Why wasn’t Mich-Elle Myers’ social media vetted?

This isn’t really about Myers, though. She is in an unwinnable spot on the NSW Senate ticket and after these 15 minutes of infamy are over, will return to whatever she had been doing before this. But her presence on the ticket raises another question. We have been through enough rounds of “gotcha” to know that the media scour the Facebook, Twitter and Instagram accounts of those standing for election for incriminating posts. There is no way that the social media profiles of Senate hopefuls are not reviewed before they are approved as candidates.

What should have happened in vetting Myers as a candidate was that she should have either been ruled out, or the problematic posts retracted and removed before her candidacy was declared.
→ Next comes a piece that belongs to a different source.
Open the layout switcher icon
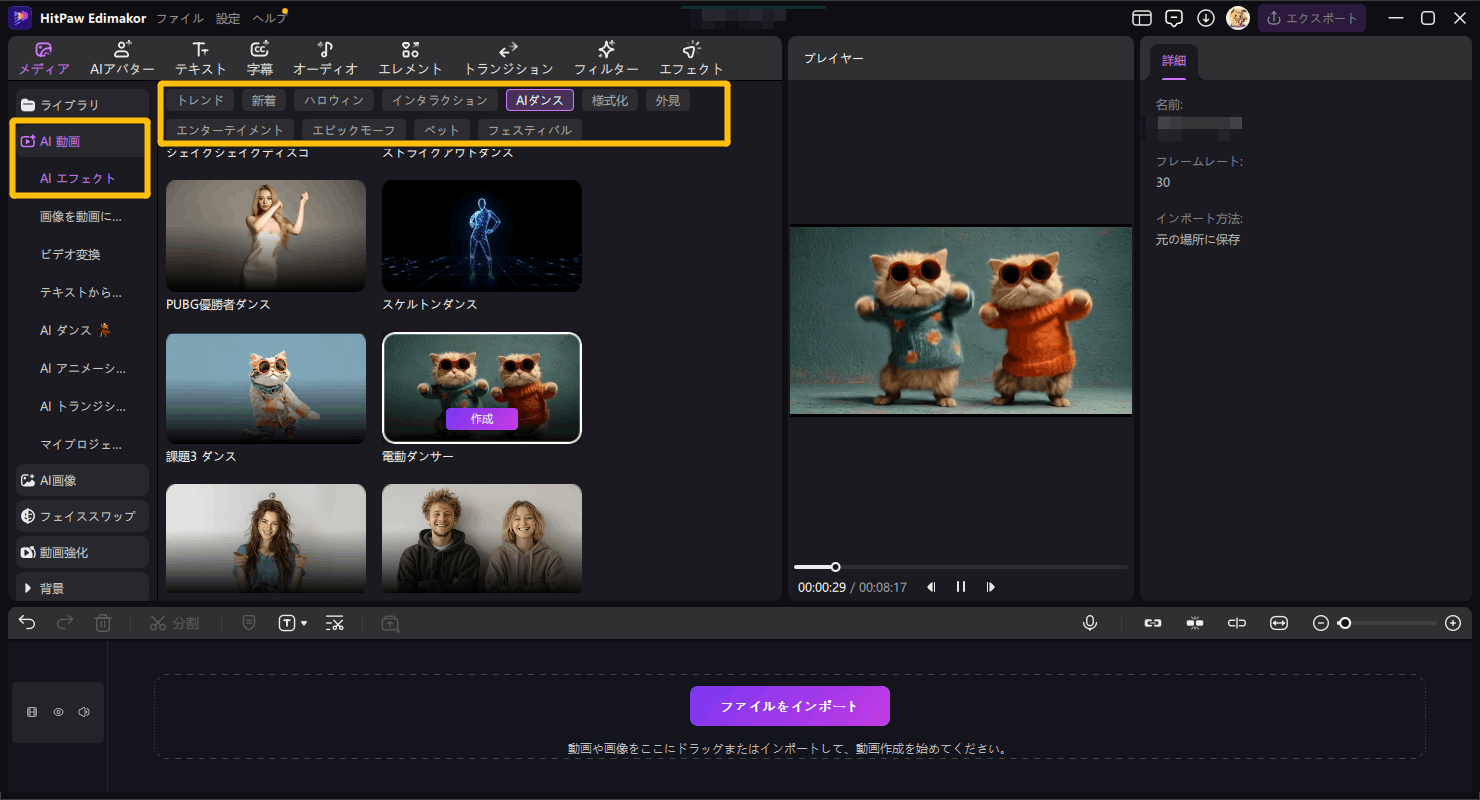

Did the people responsible for approving Myers on the ticket drop the ball and miss these posts? Or did they see them and not think they were that bad? I would like to think it was the former but, if that was the case, wouldn’t someone senior in the Labor party have immediately reached out to the Archdiocese of Sydney to apologise and see how much damage had been done? Yet, as we go to print, no such olive branch has been extended.

For what it’s worth, I don’t think Myers should now be disendorsed. People are entitled to free speech, even if it reveals them to have a deep anti-Catholic bias. In fact, maybe all the MPs who have a similar contempt for religion should declare it now; much better than them sitting in a Church on Good Friday and only playing their true hand after the votes have been cast.